In February 1855, Bartlett once again went to sea, for service as a first lieutenant and executive officer of the flagship of the African squadron. This service was not to be long, for in September 1855, Bartlett was struck from the Navy List by a naval board. Upon an enquiry by the wife of Lt. Bartlett, it was noted that no charges had been preferred against any officers so struck.

Lt. Bartlett, upon his return to the United States, engaged in vigorous efforts to be restored to the Navy List, including the presentation in 1856 of a lengthy "Memorial" to Congress which outlined his service. To a certain extent, the Memorial was focused on rebutting charges that Lt. Bartlett had been engaged in financial irregularities when acting as agent for the Treasury, and when an officer in the African squadron. As of 1859, Lt. Bartlett had not been restored to service; Bartlett was granted leave to withdraw his petition to be restored to service by the U.S. Senate on March 13, 1857.

=="Diamond Wedding"==

The daughter of Lt. Bartlett, Frances Amelia Bartlett, married Don Esteban Santa Cruz de Oviedo, a wealthy Cuban landowner and slave-owner, in a lavish ceremony at St. Patrick's Cathedral (now St. Patrick's Old Cathedral) on Mott Street in New York on October 13, 1859. The wedding was soon known as "The Diamond Wedding," in part because of the allegedly lavish gifts of jewelry given by the 55-year-old Oviedo to his 18-year-old bride. The name was also attached to a satirical poem written by Edmund Clarence Stedman which appeared in The New York Tribune, which so enraged the father of the bride that an apology or "satisfaction" was demanded. Neither a duel nor the threatened lawsuit ever came to pass.

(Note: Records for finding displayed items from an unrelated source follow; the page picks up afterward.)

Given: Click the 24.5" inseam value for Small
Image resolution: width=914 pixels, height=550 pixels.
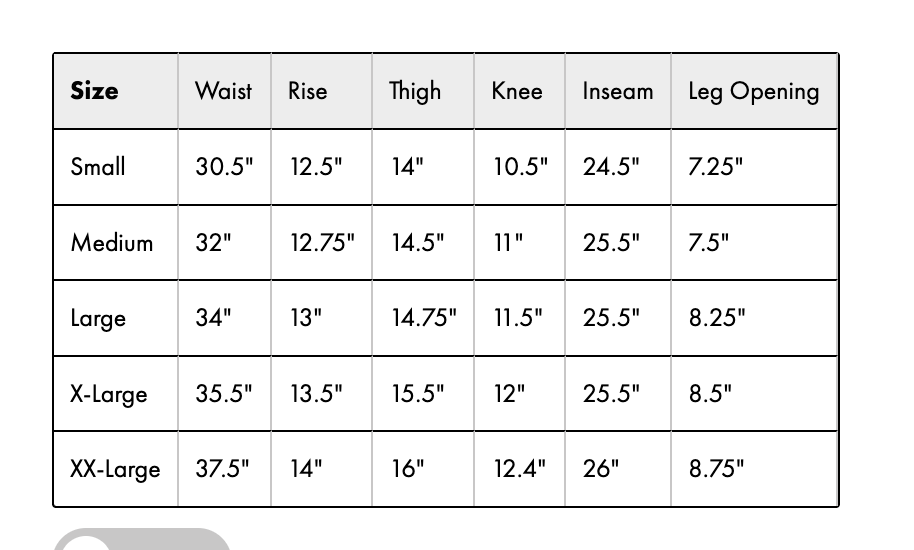Looking at the screenshot, I should pos(611,167).
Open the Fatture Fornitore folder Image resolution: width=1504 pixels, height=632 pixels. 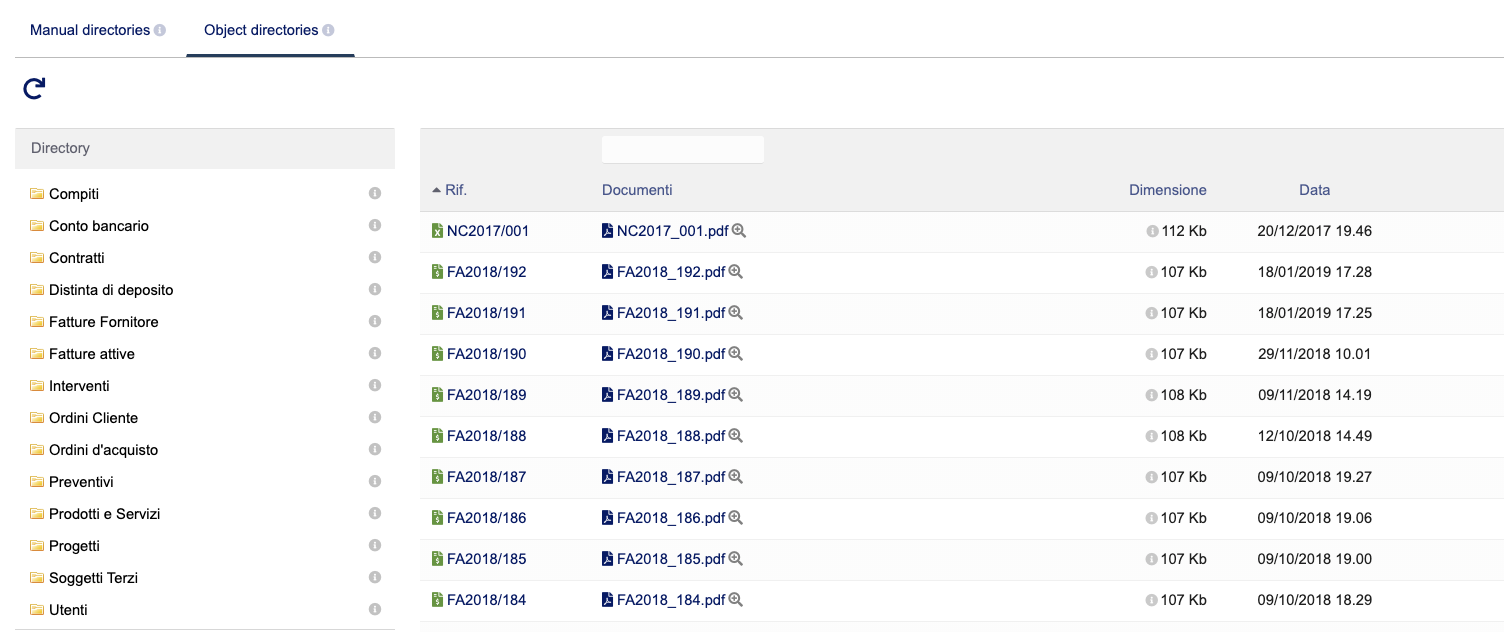coord(103,322)
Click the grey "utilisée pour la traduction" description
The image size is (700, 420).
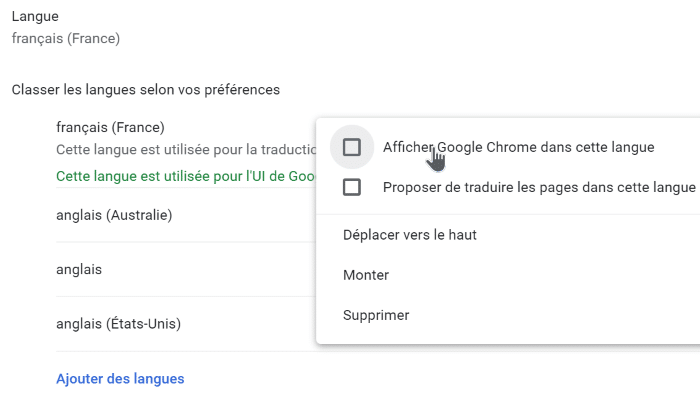coord(185,149)
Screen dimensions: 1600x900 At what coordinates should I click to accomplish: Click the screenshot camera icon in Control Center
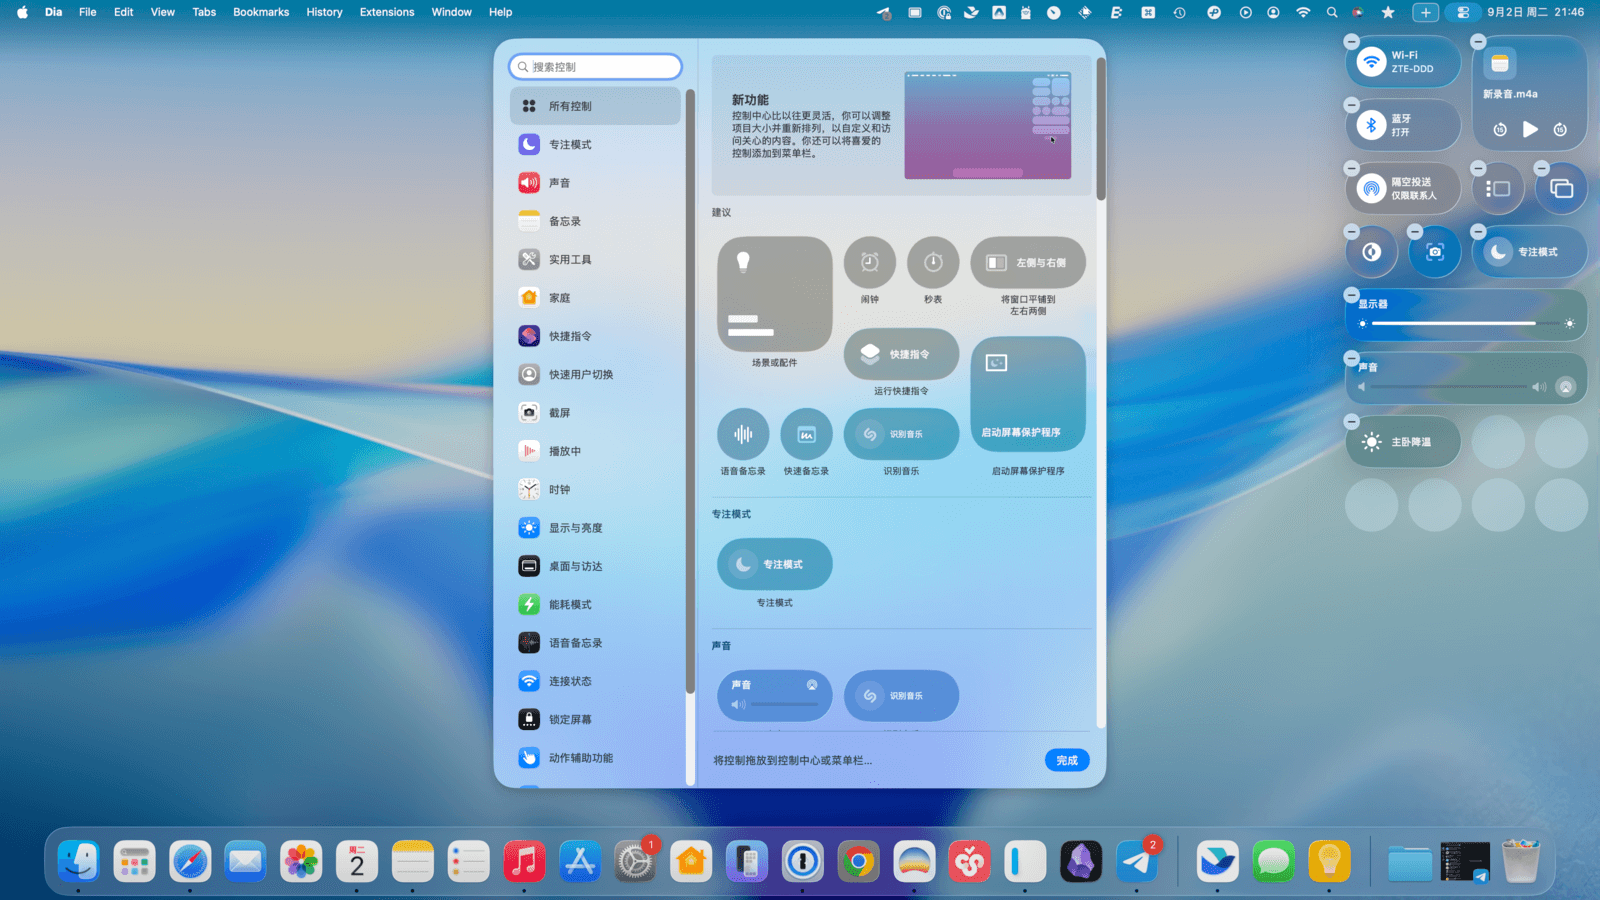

The marriage lasted until Don Esteban's death in February 1870. His widow, in 1882, was subsequently remarried to Bodo von Gluemer, a German engineering officer in the service of the Mexican Army. As of 1904, Frances Amelia Bartlett de Oviedo von Gluemer was still alive, though in significantly reduced circumstances, pursuing claims under the Treaty of Paris, which ended the Spanish–American War, regarding property left to her by her first husband in Cuba.

==Civil War career==

Upon the outbreak of the Civil War, Bartlett was engaged in raising Bartlett's Naval Brigade for service. However, upon reporting to the area of Fort Monroe, Virginia in the late spring of 1861, the brigade was rejected for service by the commanding officer, Major-General Benjamin F. Butler. Bartlett, who was colonel of the brigade, subsequently suffered a serious injury in a fall, and the brigade was dissolved, portions of it being reformed as the 99th New York Infantry Regiment of the New York militia in August, 1861. Bartlett was subject to serious criticism in the press by some regarding his conduct, one article even noting that some in the brigade questioned his sanity.

Bartlett continued to seek vindication; Senator John P. Hale of New Hampshire is on record as having written to Navy Secretary Gideon Welles regarding Bartlett's case in March 1862. However, there is no record of Bartlett ever receiving vindication. As of 1862, Bartlett was in a partnership practicing civil, marine, naval and steam engineering at 169 Broadway, in New York City.

Bartlett died in Brooklyn Heights, Brooklyn, New York City, in February 1865, and is buried at Green-Wood Cemetery, section 90, lot 772/775, in Brooklyn.